Graph 1. Graph of fluorescence (au) against time (minutes). The pink line represents the negative control consisting of homemade E. coli S30 extract and homemade premix with no DNA; the light blue line represents the reaction using homemade E. coli S30 extract and homemade premix with DNA; the yellow line represents the reaction using commercial E. coli S30 extract and commercial premix with DNA; the black line represents the reaction using homemade E. coli S30 extract and commercial premix with DNA; the green line represents the positive control consisting of GFP protein in solution. The inducible gene expression device BBa_T9002has been used.

Experimental Protocol

Aims

  • To perform preliminary testing on the homemade E. coli S30 chassis.
  • To compare the homemade E. coli S30 chassis with the commercial E. coli S30 chassis.

Equipment

  • Fluorometer + Connected PC Turn on before beginning
  • 96 well plate x1 + Plate lid
  • 1.5ml eppendorf tube x7
  • eppendorf rack
  • Gilson p20,p200,p1000
  • Stop watch

Reagents

  • Homemade E.coli S30 extract
  • Commercial E.coli S30 extract.
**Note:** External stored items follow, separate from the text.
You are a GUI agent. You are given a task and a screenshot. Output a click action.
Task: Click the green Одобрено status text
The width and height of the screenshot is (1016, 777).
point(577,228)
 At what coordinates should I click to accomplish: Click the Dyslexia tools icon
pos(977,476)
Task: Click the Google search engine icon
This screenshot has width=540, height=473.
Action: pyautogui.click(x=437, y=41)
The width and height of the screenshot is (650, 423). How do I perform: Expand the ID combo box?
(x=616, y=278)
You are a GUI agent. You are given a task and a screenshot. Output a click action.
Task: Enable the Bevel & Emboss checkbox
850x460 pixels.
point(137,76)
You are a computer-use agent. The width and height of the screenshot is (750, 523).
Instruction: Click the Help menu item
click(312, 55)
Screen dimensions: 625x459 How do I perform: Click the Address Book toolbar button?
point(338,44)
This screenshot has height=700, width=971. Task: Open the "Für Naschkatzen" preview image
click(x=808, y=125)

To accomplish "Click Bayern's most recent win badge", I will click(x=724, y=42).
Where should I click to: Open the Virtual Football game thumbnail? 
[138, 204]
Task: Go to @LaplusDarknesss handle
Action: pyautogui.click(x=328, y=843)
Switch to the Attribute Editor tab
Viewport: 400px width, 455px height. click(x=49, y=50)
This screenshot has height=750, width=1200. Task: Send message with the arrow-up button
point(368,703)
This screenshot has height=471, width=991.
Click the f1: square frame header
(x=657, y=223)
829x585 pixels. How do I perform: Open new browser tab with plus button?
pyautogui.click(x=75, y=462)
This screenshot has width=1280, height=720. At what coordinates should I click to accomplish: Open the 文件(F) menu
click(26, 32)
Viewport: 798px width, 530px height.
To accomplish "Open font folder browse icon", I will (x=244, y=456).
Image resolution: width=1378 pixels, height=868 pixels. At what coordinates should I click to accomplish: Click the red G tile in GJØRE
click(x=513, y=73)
Including:
    • 175µl Amino Acid Mixture Minus Cysteine, 1mM
    • 175µl Amino Acid Mixture Minus Methionine, 1mM
    • 175µl Amino Acid Mixture Minus Leucine, 1mM
    • 450µl S30 Extract, Circular (3 × 150µl)
    • 750µl S30 Premix Without Amino Acids
  • MiiA water x1ml
  • GFP solution (For this initial experiment does not need to be purified GFP, we just want to know we have the right filter and that our settings are adjusted to measuring GFP)

Preparation

  1. First collect all equipment and reagents and ensure that the fluorometer and that the PC connected has a data collection protocol installed.
  2. Commercial E.coli Cell Extract: First prepare a complete amino acid mixture for both extract solutions: Add the 7.5μl volume of two amino acid minus mixtures into an labeled eppendorf to give a volume of 15μl. Each amino acid minus mixture is missing one type of amino acid, and so by combining two solutions we are complementing each solution for the missing amino acid. Take a eppendorf tube and add 5µl of the E.coli complete amino acid mixture. Then add add 20µl of S30 Premix Without Amino Acid. Then add 15µl of S30 Extract Circular. Finally add nuclease-Free Water to bring final volume (inc.DNA vol) to 60µl, the volume of DNA added will be determined in experiment 1 and the volume of the nuclease free water adjusted accordingly. Place the eppendorf tube in a rack on the bench
  3. Homemade S30 Cell Extract: Reaction mixture consists of S30 cell extract (16.2µl), reaction buffer (30µl),puruvate kinase (3.1µl), rNTPs (1µl), DNA (4µl) and ddH2O (5.7µl), making up a total volume of 60µl. Place these tubes in a rack on bench.

Plate loading

  1. Begin by loading the in vitro expression system into the correct wells. Before loading in the samples vortex the tubes for a few seconds to mix the solution.
  2. Place the lid on the 96well plate and tape up the edges of the lid. This should be put into the incubator at 37oC for 10 minutes to allow temperature to equilibrate
  3. Remove from 37oC incubator and spin-down in centrifuge in plate centrifuge at 2000rpm for a few seconds. Spin down is the process of bringing down any solution on lid or side of well into the base of the well. Alternatively can tap the top of the lid to bring down any solution to bottom of the well.
  4. Remove lid off th e 96well plate and place in the fluorometer. Once the data collection is set up then initiate the measurements.
  5. This measurement will give a background fluorescence measurement and can be used as our time zero data.
  6. Then to begin the reaction add required volume of purified DNA sample to give 2µg to the appropriate wells. Be careful not to add to wells that DO NOT NEED DNA.
  7. Place lid back on and place back in the incubator at 37oC.
  8. After 30 minutes of incubation measure the fluorescence by repeating procedure 3-4 above. This initial measurement of 30 minutes is to find out how fast GFP is being produced. After this initial measurement, the intervals should be reassessed and adjusted accordingly.
  9. Before each measurement be careful to remember to either spin down or tap down the solution and to remove the lid before placing in the fluorometer.
  10. Continue taking measurements for 6h.
  11. Plot a graph of fluorescence against time for the various samples.